● **Given task**
Please condense the paragraph of the PHP forum post that begins "Can anyone hwlp me out" into one shorter sentence that keeps its main facts.

● **Document text**
┄┄┄┄┄┄

Can anyone hwlp me out.  I have this PHP script which isn't working - that is no results are returned.

<?php
include_once "dbconnect.inc.php";

// turn error reporting on
error_reporting(E_ALL ^ E_NOTICE);

$sql = 'SELECT * FROM `tblTagDetails` LIMIT 0, 30';
$resultID = mysql_query($sql, $linkID);

echo '<b>Output from tblTagDetails</b><br>';
   
while ($query_data = mysql_fetch_array($resultID))

┄┄┄┄┄┄

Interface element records
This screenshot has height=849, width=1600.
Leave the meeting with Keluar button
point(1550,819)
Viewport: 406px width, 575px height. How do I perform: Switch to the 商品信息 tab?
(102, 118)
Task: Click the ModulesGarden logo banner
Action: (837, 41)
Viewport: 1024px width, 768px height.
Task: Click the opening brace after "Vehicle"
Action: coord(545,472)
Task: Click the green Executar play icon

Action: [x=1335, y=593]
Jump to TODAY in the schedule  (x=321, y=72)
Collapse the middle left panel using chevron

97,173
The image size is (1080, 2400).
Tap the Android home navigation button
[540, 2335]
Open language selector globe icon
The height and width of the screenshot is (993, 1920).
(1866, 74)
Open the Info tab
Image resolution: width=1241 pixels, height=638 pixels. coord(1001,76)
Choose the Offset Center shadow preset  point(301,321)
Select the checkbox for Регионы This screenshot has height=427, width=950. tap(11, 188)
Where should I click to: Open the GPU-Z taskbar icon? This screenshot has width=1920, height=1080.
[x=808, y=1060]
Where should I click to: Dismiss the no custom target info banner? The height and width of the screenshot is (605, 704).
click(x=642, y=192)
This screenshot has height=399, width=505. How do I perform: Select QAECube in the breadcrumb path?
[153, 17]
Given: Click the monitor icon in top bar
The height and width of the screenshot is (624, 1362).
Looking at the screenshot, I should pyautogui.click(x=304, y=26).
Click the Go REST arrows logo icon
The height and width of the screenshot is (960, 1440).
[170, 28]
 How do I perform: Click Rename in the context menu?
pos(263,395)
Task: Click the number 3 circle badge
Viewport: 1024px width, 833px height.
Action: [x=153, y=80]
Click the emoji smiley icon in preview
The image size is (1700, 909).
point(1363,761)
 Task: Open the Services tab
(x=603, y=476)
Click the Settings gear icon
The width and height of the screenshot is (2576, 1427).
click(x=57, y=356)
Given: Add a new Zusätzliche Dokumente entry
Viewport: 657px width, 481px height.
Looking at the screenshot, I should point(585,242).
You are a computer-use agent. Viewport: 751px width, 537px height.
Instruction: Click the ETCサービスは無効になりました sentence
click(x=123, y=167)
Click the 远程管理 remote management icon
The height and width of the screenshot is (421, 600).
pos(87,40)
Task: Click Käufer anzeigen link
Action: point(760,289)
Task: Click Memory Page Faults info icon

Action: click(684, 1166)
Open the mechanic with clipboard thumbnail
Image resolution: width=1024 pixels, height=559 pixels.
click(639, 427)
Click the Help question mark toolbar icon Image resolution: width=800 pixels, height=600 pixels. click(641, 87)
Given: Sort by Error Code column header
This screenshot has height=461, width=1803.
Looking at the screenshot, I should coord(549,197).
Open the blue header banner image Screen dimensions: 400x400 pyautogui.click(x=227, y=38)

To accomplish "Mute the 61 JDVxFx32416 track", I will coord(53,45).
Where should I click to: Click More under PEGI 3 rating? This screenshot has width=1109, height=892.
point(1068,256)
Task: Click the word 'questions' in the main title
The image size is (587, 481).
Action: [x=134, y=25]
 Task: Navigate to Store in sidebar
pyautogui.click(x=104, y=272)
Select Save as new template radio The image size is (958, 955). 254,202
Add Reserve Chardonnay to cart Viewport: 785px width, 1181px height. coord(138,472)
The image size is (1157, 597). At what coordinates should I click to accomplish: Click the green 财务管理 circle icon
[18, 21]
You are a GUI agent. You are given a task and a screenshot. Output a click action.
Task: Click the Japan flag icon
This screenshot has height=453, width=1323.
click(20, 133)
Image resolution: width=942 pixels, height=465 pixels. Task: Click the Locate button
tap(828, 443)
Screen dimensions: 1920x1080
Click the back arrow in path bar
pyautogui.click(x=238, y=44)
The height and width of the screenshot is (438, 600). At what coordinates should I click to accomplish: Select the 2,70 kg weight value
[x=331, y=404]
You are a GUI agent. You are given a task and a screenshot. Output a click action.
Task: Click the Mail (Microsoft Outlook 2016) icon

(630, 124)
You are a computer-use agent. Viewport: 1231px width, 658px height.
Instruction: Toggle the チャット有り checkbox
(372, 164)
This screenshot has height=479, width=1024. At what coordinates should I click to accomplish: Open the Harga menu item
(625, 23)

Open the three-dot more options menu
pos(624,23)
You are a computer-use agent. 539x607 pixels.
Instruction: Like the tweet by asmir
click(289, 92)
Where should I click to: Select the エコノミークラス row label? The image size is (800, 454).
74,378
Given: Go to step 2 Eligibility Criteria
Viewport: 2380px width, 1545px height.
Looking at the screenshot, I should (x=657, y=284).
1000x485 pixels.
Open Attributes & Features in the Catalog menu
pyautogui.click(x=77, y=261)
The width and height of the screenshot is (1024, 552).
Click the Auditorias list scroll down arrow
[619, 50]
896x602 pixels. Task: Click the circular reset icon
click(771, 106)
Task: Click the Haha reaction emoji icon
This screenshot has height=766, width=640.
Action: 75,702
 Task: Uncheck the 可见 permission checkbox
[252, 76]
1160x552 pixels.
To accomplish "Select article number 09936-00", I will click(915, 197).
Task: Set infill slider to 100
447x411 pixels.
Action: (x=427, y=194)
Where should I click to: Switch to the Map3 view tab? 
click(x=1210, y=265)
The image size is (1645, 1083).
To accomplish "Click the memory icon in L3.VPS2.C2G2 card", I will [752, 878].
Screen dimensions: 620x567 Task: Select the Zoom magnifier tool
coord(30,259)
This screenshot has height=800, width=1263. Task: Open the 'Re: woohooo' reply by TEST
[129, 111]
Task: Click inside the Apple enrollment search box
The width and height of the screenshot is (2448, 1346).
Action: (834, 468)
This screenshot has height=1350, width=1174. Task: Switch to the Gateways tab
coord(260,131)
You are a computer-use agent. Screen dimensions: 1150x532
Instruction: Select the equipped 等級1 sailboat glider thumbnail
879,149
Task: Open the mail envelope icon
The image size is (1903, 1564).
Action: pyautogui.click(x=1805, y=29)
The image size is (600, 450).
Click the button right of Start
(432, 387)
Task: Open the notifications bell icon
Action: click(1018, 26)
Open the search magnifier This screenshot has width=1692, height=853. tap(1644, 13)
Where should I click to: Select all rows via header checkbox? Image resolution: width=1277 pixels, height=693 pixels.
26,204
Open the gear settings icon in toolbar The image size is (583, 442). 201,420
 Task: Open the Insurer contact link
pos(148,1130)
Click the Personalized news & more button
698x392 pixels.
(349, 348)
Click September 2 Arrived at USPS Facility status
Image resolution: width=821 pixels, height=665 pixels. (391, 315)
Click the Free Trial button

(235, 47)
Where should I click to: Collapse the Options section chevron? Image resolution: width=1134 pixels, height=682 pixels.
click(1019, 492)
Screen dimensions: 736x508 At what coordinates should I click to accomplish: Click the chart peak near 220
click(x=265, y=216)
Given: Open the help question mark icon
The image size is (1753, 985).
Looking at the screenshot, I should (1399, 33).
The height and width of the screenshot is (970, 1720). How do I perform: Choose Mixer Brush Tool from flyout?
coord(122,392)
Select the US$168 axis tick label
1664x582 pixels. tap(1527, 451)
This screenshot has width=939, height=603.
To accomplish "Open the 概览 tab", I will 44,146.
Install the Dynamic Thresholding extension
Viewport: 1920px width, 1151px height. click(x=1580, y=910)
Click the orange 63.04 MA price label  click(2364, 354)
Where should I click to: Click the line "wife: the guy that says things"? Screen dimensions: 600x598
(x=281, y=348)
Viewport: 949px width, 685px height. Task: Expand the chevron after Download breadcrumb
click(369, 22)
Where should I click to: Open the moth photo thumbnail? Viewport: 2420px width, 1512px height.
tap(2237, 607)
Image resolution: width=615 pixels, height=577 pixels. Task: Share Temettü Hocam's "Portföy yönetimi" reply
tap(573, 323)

┄┄┄┄┄┄

● **Solution to this task**
The poster asks for help with a PHP script that isn't working and returns no results.